Your task :: In the records below, copy word for word the lines from the one containing "Task: Select the heading 托福阅读教程" to the one containing "Action: pyautogui.click(x=631, y=122)", including both of those lines.

[Dataset records]
--- START ---
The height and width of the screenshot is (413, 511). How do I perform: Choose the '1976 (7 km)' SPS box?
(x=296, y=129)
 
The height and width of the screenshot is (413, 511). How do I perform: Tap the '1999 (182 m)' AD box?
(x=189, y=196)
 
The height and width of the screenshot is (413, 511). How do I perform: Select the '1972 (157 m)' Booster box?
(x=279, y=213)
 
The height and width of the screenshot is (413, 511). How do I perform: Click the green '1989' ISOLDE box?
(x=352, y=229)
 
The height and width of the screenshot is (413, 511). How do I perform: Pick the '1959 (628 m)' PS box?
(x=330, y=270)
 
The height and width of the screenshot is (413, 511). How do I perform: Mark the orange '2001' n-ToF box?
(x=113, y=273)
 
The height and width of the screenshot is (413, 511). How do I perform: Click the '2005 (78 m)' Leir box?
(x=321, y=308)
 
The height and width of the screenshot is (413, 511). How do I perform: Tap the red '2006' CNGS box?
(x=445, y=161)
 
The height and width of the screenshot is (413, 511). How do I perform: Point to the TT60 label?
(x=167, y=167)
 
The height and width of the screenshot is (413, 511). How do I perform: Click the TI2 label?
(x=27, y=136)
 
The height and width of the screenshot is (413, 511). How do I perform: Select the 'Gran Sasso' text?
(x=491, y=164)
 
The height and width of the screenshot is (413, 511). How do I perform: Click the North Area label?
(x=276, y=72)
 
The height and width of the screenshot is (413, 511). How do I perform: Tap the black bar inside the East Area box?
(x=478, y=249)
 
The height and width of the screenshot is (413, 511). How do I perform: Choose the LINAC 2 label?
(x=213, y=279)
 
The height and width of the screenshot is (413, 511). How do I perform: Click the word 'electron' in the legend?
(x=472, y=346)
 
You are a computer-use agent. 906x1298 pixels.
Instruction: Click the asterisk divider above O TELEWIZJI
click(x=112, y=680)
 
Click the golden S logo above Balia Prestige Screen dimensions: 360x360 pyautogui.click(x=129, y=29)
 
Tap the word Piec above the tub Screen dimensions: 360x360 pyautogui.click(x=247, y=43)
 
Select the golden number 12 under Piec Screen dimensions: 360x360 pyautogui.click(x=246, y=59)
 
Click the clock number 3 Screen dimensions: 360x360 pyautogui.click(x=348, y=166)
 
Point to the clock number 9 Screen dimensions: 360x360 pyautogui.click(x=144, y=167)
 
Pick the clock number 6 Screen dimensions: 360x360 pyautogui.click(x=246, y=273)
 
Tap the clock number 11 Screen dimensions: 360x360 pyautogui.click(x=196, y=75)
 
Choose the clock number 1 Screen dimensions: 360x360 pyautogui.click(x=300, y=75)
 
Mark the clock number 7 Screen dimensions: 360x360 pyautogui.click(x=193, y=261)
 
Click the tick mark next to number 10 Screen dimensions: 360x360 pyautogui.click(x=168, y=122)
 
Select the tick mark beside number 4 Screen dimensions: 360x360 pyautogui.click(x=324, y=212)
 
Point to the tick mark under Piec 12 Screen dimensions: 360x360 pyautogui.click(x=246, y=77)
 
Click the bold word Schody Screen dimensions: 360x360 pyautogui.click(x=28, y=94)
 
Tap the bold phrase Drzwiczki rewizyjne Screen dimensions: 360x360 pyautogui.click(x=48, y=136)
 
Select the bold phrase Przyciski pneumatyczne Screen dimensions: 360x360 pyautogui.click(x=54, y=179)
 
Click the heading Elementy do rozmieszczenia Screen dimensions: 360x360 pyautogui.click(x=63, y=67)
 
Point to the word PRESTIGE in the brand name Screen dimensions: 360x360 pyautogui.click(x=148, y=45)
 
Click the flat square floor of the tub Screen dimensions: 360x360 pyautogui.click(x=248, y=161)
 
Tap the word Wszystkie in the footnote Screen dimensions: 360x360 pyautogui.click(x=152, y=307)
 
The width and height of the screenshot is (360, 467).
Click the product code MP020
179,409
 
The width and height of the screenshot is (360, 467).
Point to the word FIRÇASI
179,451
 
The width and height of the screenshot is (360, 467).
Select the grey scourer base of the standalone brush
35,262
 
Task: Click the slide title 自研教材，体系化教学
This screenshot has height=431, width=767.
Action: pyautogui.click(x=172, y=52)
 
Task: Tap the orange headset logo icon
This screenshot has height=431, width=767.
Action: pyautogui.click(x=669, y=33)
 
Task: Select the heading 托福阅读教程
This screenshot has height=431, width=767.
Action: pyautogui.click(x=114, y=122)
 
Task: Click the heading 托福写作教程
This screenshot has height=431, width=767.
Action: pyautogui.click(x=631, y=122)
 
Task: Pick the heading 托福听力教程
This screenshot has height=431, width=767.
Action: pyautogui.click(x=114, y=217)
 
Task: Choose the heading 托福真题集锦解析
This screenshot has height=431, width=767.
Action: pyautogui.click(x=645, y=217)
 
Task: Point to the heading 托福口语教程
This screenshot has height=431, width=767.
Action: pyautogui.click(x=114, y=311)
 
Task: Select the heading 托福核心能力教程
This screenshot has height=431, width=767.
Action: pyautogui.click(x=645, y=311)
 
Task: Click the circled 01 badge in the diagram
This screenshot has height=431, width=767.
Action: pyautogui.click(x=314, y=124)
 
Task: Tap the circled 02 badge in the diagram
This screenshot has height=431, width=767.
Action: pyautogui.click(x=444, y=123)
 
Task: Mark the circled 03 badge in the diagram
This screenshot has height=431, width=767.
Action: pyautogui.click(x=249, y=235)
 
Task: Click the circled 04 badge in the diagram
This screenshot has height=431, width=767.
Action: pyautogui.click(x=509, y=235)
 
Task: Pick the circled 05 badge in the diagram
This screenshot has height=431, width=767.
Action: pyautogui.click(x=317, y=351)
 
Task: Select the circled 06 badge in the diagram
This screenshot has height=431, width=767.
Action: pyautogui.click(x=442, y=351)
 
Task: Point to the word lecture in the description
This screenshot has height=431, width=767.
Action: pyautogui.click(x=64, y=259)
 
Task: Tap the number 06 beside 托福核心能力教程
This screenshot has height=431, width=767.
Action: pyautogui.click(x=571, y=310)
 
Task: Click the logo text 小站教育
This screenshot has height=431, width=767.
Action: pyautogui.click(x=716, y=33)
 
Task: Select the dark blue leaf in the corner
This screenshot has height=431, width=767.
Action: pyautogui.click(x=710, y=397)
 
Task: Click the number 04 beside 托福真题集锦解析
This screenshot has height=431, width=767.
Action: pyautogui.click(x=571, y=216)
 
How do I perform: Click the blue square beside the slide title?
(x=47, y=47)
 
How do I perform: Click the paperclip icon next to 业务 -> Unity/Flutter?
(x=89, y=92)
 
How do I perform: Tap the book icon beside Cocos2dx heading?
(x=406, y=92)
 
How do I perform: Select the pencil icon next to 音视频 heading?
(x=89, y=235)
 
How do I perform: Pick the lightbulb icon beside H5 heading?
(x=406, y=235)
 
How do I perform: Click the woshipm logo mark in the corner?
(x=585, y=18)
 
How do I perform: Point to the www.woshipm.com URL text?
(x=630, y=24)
--- END ---
Exercise answer ::
Task: Select the heading 托福阅读教程
This screenshot has height=431, width=767.
Action: pyautogui.click(x=114, y=122)
 
Task: Click the heading 托福写作教程
This screenshot has height=431, width=767.
Action: pyautogui.click(x=631, y=122)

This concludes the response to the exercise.